(Saved entries)
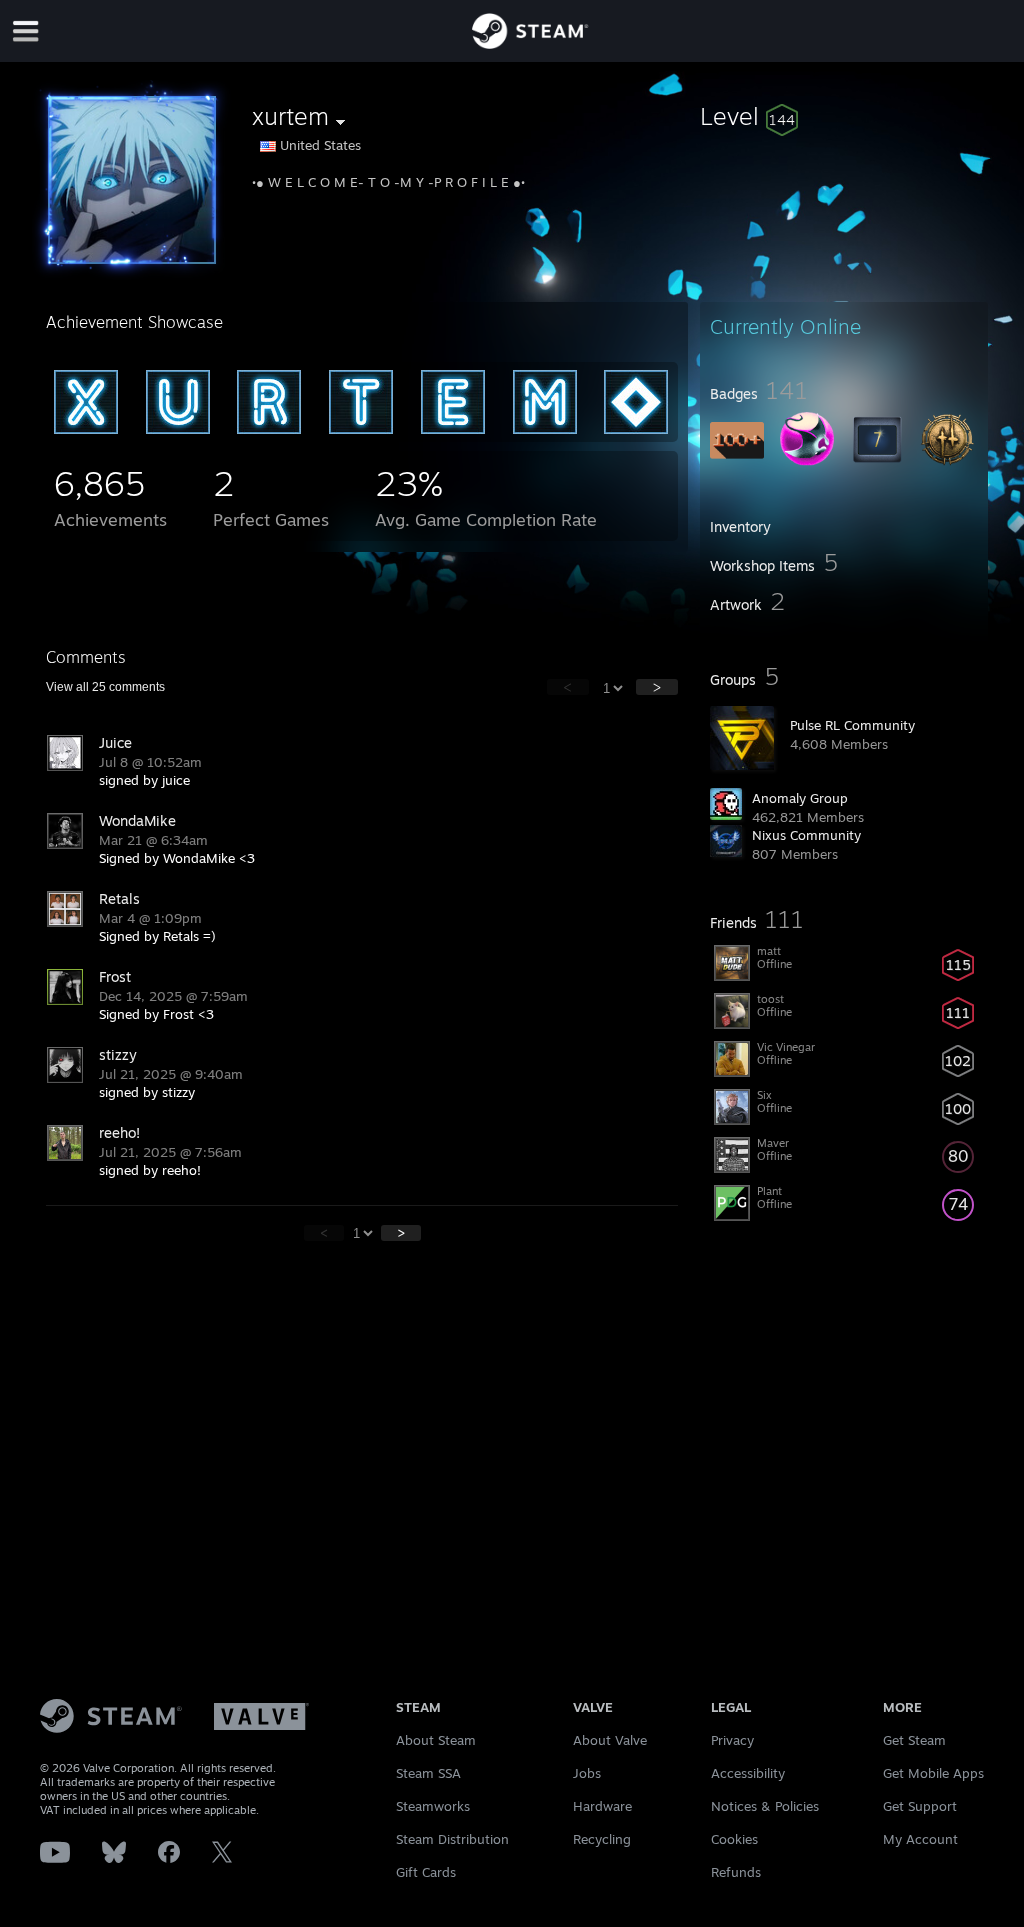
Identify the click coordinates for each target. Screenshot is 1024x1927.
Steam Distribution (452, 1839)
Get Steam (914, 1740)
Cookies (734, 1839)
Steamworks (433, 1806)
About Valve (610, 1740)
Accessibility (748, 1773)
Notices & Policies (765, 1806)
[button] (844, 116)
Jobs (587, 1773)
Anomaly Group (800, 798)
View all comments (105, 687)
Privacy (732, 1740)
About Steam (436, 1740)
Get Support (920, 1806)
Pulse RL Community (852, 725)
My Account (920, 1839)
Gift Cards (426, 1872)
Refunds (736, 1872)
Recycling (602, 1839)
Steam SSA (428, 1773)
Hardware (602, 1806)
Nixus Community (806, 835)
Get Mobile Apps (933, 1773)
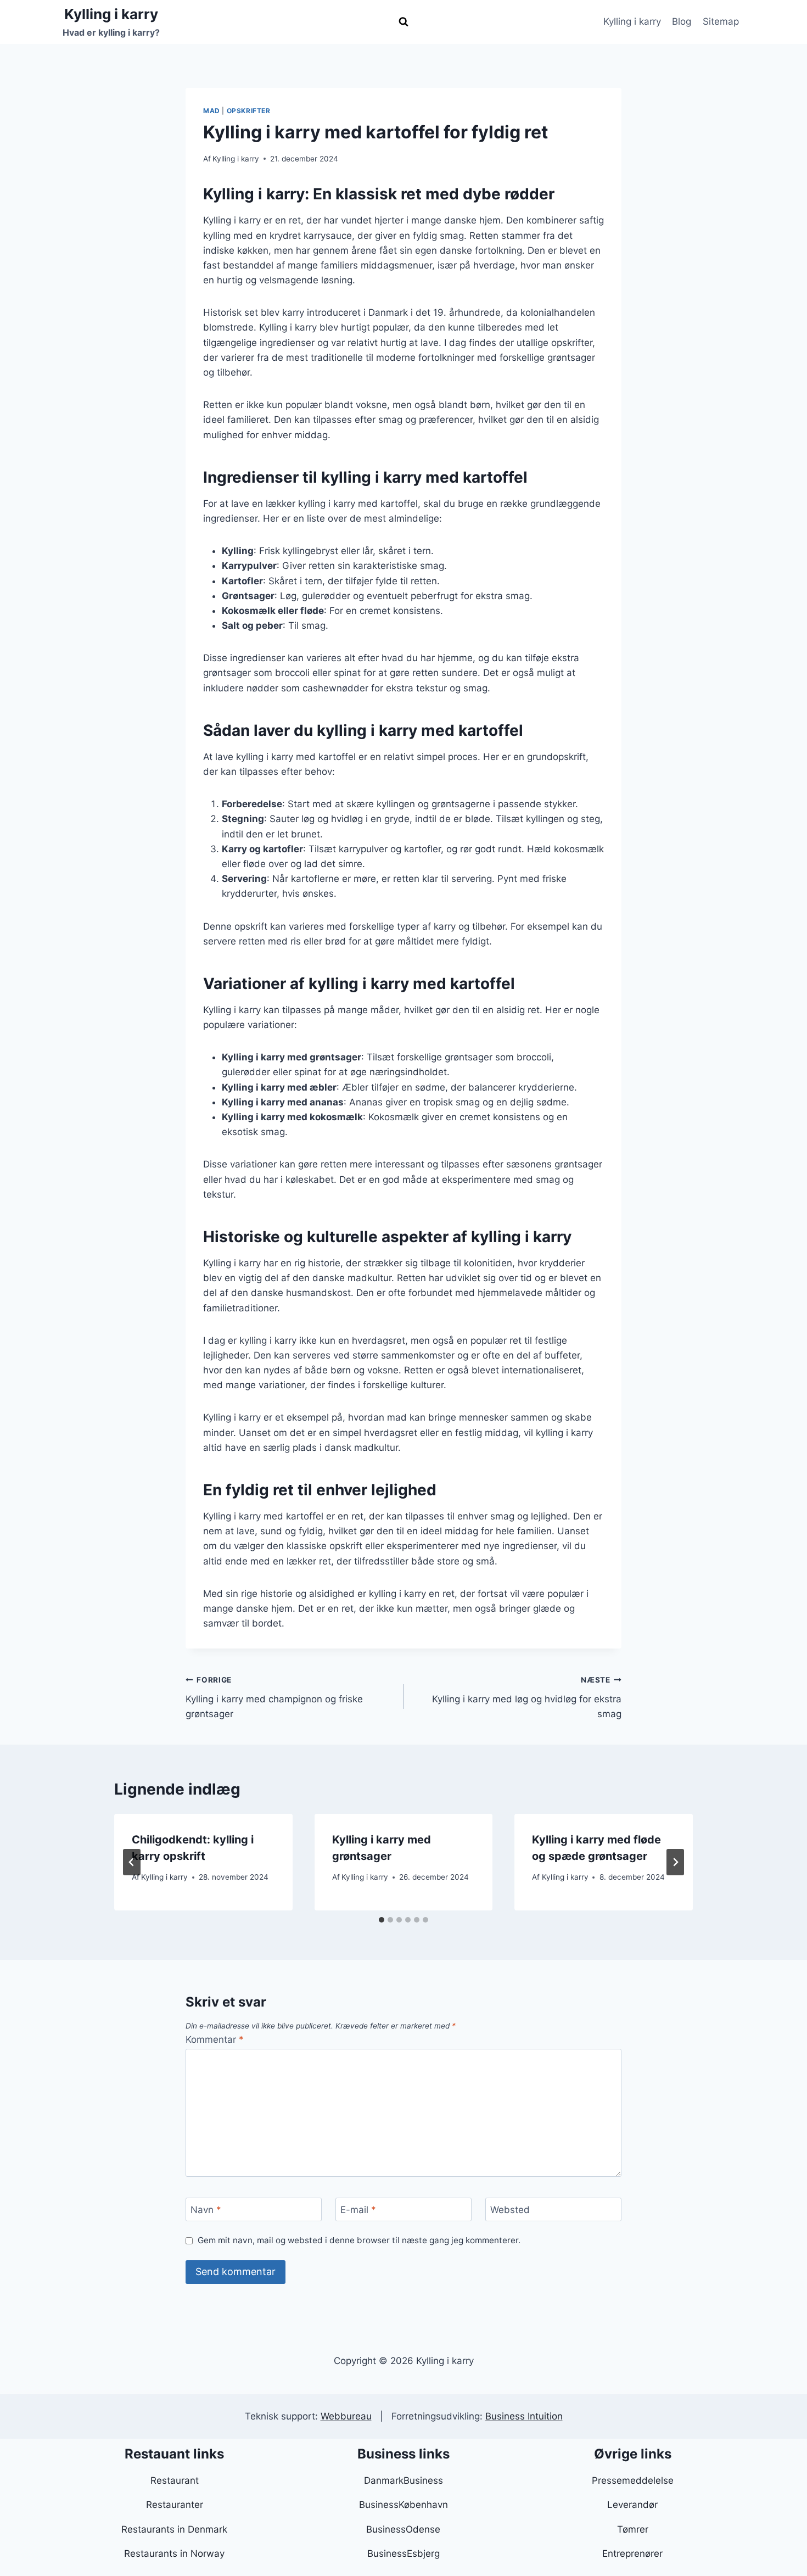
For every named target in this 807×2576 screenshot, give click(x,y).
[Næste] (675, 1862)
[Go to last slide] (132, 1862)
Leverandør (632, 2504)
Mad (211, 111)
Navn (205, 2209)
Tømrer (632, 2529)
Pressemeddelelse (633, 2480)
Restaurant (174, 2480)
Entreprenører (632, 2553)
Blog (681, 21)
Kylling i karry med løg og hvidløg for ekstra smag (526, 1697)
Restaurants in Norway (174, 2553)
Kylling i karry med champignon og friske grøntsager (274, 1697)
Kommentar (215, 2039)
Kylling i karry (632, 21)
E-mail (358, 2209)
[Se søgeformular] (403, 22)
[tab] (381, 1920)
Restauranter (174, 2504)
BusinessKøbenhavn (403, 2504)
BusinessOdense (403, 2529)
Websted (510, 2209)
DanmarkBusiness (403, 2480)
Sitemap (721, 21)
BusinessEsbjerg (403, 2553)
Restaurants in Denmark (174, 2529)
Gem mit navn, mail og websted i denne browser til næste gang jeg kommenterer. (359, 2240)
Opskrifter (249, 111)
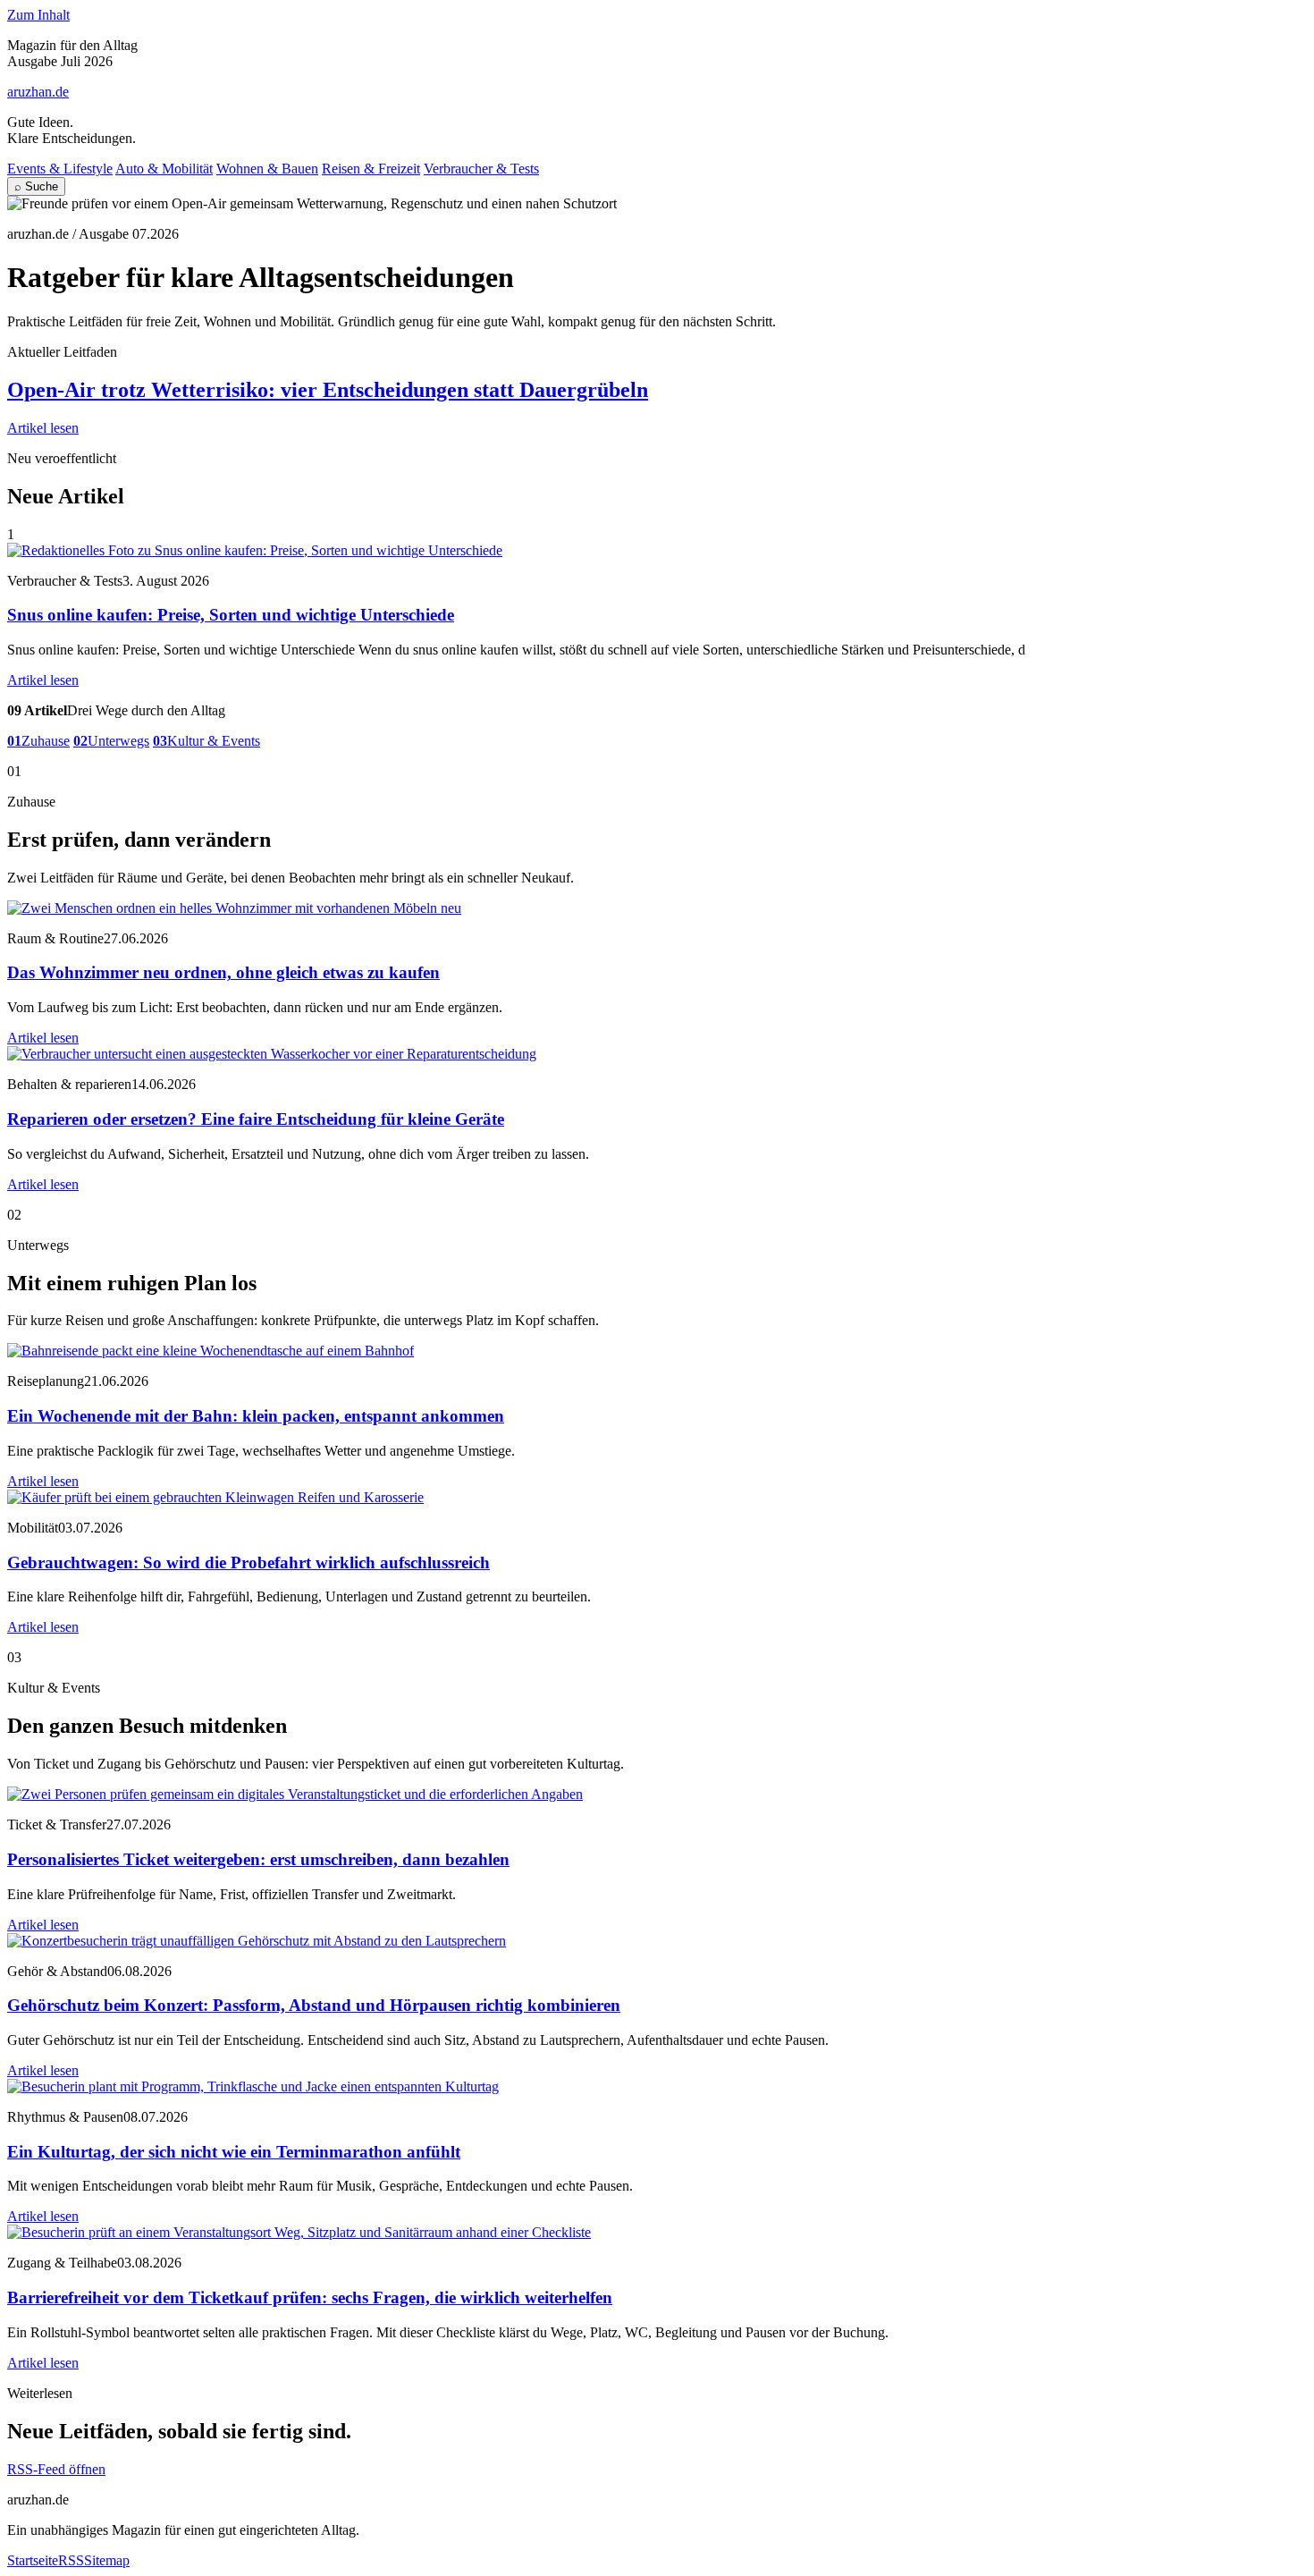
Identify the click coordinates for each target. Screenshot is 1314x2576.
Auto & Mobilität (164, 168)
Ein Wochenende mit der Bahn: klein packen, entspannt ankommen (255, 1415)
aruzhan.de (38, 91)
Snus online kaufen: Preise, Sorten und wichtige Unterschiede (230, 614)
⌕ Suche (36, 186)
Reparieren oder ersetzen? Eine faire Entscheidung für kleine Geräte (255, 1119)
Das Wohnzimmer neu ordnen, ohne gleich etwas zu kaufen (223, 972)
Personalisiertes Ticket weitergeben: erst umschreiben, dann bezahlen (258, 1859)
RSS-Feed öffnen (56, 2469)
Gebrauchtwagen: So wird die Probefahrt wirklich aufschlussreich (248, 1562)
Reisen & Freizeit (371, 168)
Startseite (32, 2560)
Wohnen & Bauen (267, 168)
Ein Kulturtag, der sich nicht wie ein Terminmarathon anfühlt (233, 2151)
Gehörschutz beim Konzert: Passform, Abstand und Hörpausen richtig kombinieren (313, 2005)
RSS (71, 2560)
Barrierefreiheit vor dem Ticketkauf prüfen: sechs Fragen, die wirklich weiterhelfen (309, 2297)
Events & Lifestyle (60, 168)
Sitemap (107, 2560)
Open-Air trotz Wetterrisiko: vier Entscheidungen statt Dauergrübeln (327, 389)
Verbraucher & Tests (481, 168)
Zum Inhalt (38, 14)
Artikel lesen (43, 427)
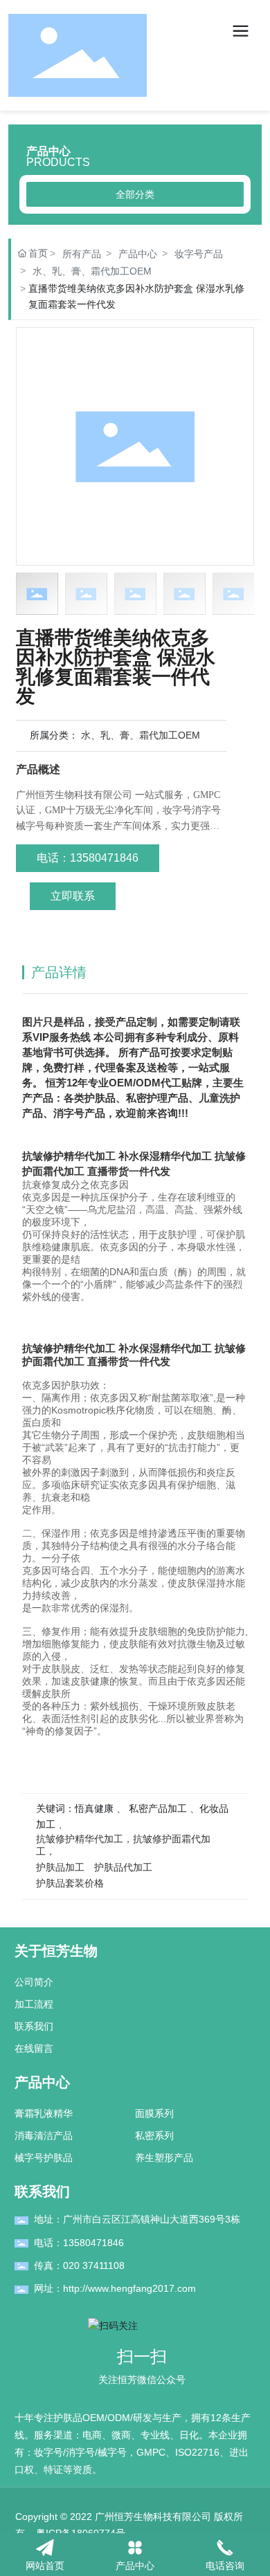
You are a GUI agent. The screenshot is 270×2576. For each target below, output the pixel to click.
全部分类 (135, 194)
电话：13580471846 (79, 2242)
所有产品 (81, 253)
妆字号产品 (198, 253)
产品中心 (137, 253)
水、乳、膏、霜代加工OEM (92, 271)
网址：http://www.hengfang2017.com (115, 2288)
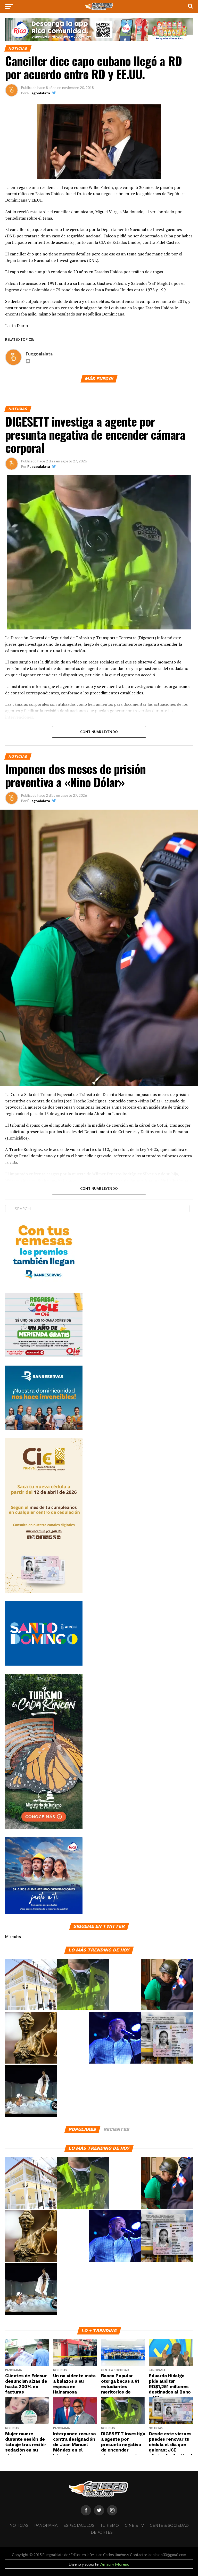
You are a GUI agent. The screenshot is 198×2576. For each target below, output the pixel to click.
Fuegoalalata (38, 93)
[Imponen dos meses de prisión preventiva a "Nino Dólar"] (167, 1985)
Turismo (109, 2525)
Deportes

**PROBLEM:** Copy the lines above between the one holding "Kommentar (215, 2039)" and the one holding "Sitemap (107, 2560)", inclusive. Drop the pictures.

**WRITTEN RESPONSE:**
Kommentar (215, 2039)
Kylling i karry (632, 21)
E-mail (358, 2209)
[Se søgeformular] (403, 22)
[tab] (381, 1920)
Restauranter (174, 2504)
BusinessKøbenhavn (403, 2504)
BusinessOdense (403, 2529)
Websted (510, 2209)
DanmarkBusiness (403, 2480)
Sitemap (721, 21)
BusinessEsbjerg (403, 2553)
Restaurants in Denmark (174, 2529)
Gem mit navn, mail og websted i denne browser til næste gang jeg kommenterer. (359, 2240)
Opskrifter (249, 111)
Identify the click coordinates for each target. Screenshot is 1314x2576.
Auto & Mobilität (164, 168)
Ein Wochenende mit der Bahn: klein packen, entspannt ankommen (255, 1415)
aruzhan.de (38, 91)
Snus online kaufen: Preise, Sorten und wichtige Unterschiede (230, 614)
⌕ Suche (36, 186)
Reparieren oder ersetzen? Eine faire Entscheidung für kleine Geräte (255, 1119)
Das Wohnzimmer neu ordnen, ohne gleich etwas zu kaufen (223, 972)
Personalisiertes Ticket weitergeben: erst umschreiben, dann bezahlen (258, 1859)
RSS-Feed öffnen (56, 2469)
Gebrauchtwagen: So wird die Probefahrt wirklich aufschlussreich (248, 1562)
Reisen & Freizeit (371, 168)
Startseite (32, 2560)
Wohnen & Bauen (267, 168)
Ein Kulturtag, der sich nicht wie ein Terminmarathon anfühlt (233, 2151)
Gehörschutz beim Konzert: Passform, Abstand und Hörpausen richtig kombinieren (313, 2005)
RSS (71, 2560)
Barrierefreiheit vor dem Ticketkauf prüfen: sechs Fragen, die wirklich weiterhelfen (309, 2297)
Events & Lifestyle (60, 168)
Sitemap (107, 2560)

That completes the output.